Mamiffer, pour les néophytes, c’est l’univers de création de Faith Coloccia (House Of Low Culture, Pyramids). C’est son laboratoire d’exploration, dans lequel elle est accompagnée par son conjoint, le grand Aaron Turner (Isis, Old Man Gloom), à la guitare et derrière la console.

Coloccia propose ces jours-ci donc, ce Statu Nascendi dont l’intention esthétique crée un envoûtant tableau d’ombres, sur fond de gris.

Et qu’est-ce que ça donne? Un exercice de style linéaire et texturé d’une grande beauté, dont le charme tient dans cette déstabilisante voix, fragile, et dans l’intensité soigneusement contenue de l’instrumentation. C’est juste ça. Mais c’est aussi tout ça.

Caelestis Partus est une douce entrée en matière avec son riff circulaire et sa charmante mélodie. Caelestis en anglais se traduit par Celestial ou en français, céleste, au sens de «qui provient du divin, de la création». Celestial est aussi le nom du premier LP d’Isis, projet démantelé de Turner. Est-ce là juste un clin d’oeil? Peut-être.
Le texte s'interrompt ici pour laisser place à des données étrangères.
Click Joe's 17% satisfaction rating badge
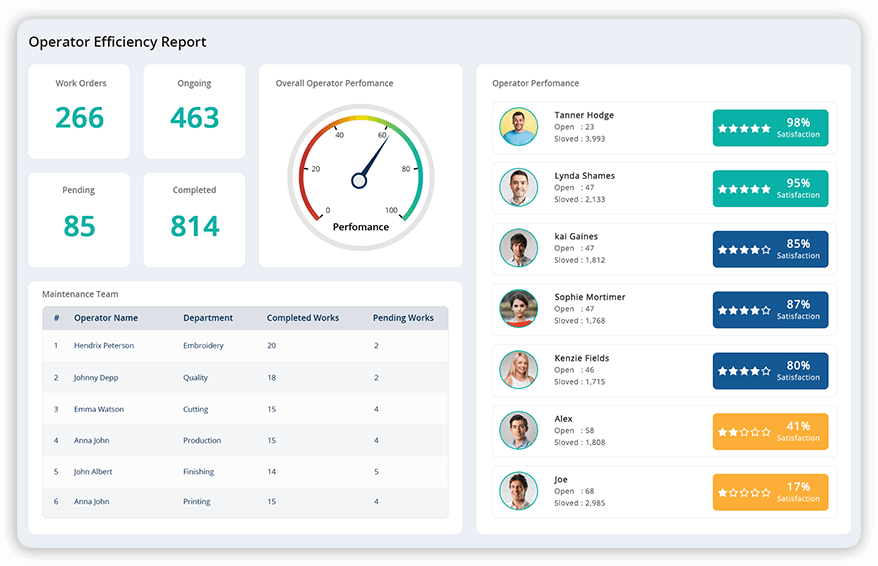878x566 pixels. click(770, 492)
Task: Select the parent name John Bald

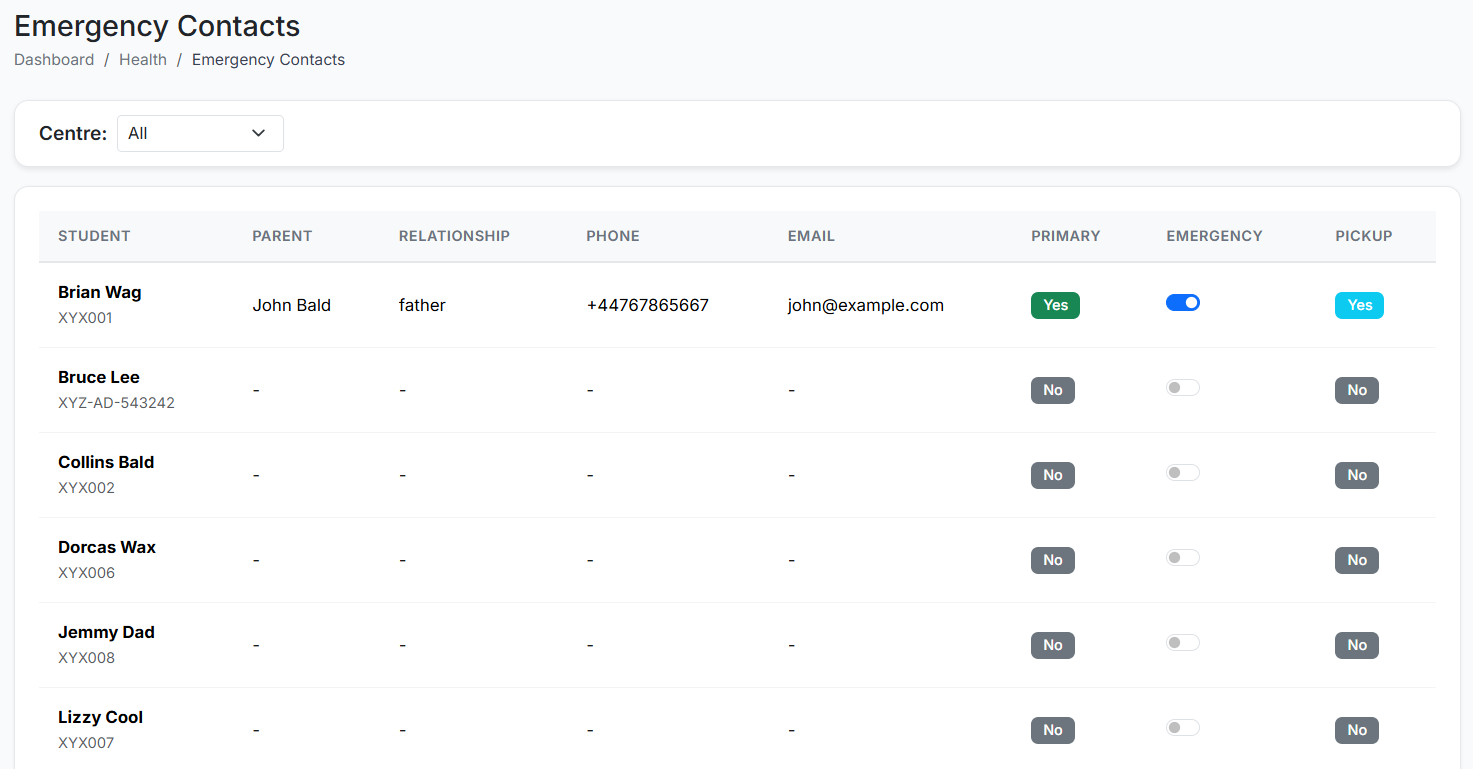Action: [291, 305]
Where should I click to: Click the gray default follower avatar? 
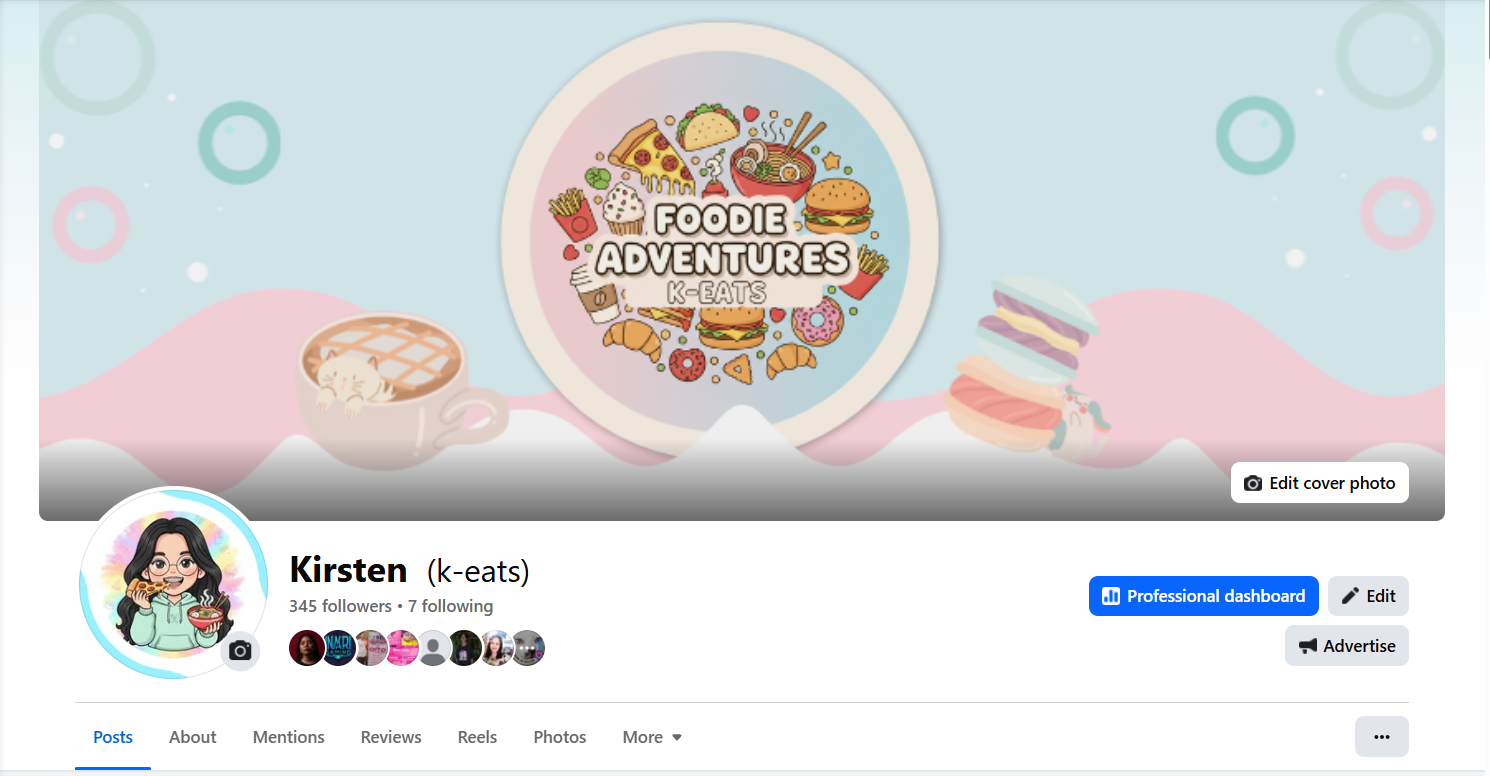433,648
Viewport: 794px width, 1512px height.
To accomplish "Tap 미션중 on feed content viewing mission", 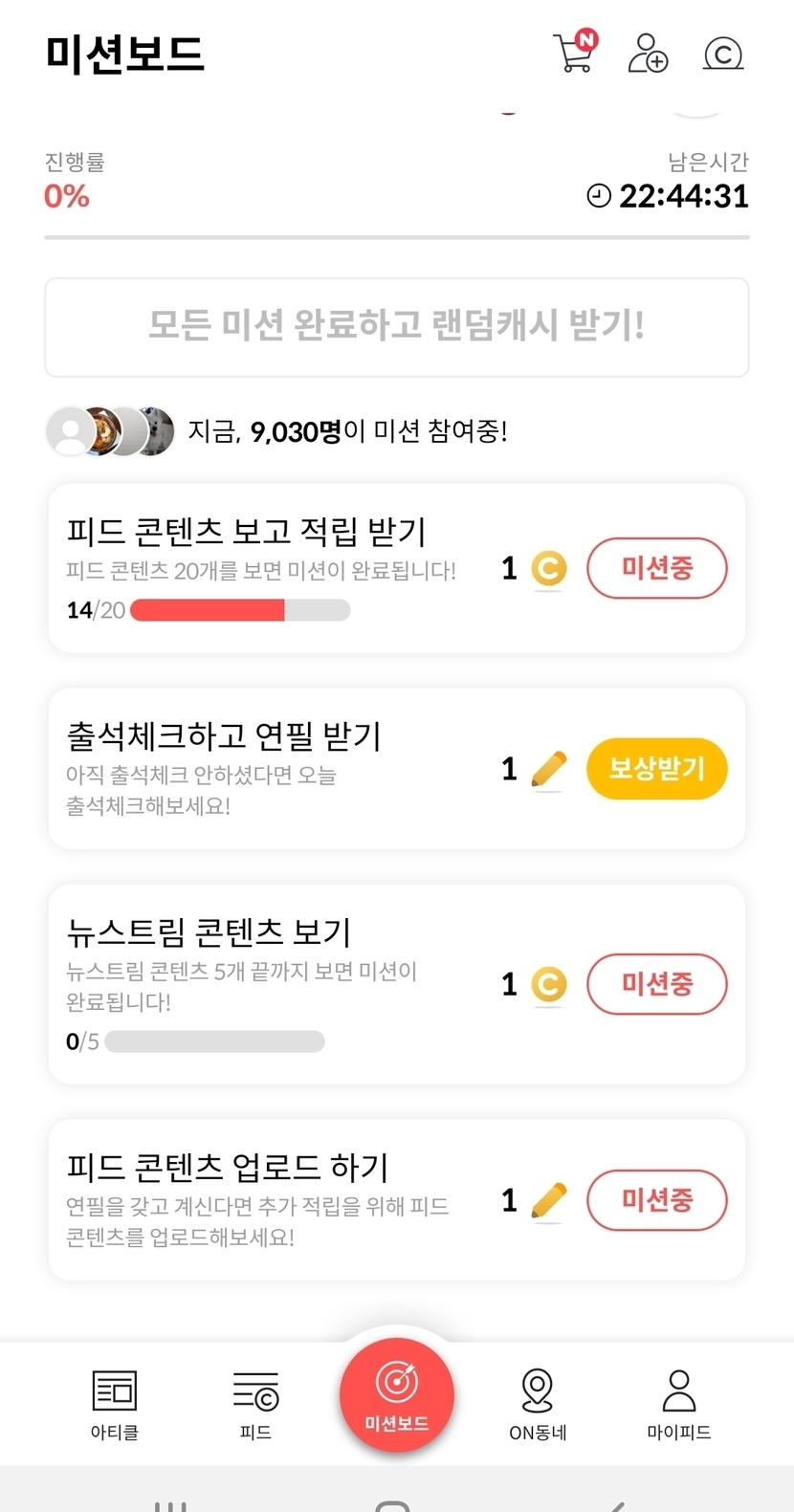I will click(x=657, y=569).
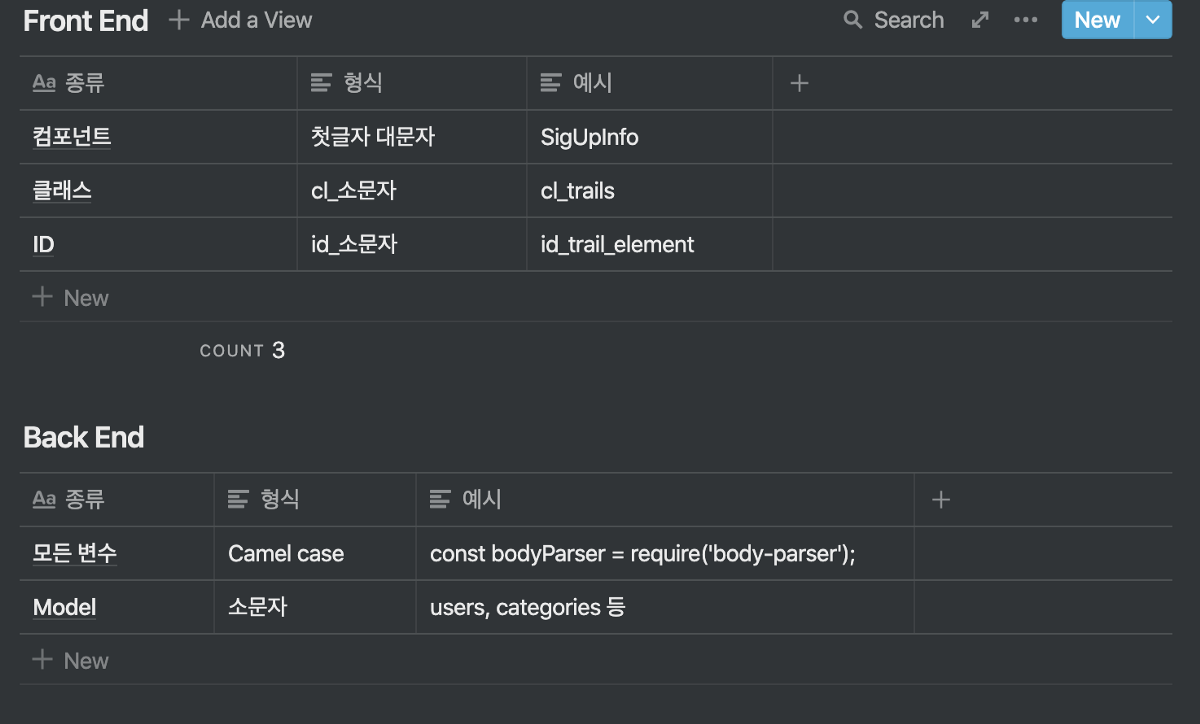The image size is (1200, 724).
Task: Open the Model row as a page
Action: click(x=64, y=607)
Mais elle porte néanmoins bien son nom puisqu’elle est tout à fait angélique cette chanson.

Le deuxième titre est Enantiodromia, la pièce maîtresse de plus de seize minutes. Malgré son sens crypté, celle-ci nous dévoile de manière saillante la démarche de Coloccia. L’«enantiodromia», c’est cette tendance des choses à évoluer dans leur forme opposée, plus précisément, en vertu d’un principe cardinal qui obéit à des cycles naturels analogues à des transitions dans la psyché humaine (c’est une traduction libre).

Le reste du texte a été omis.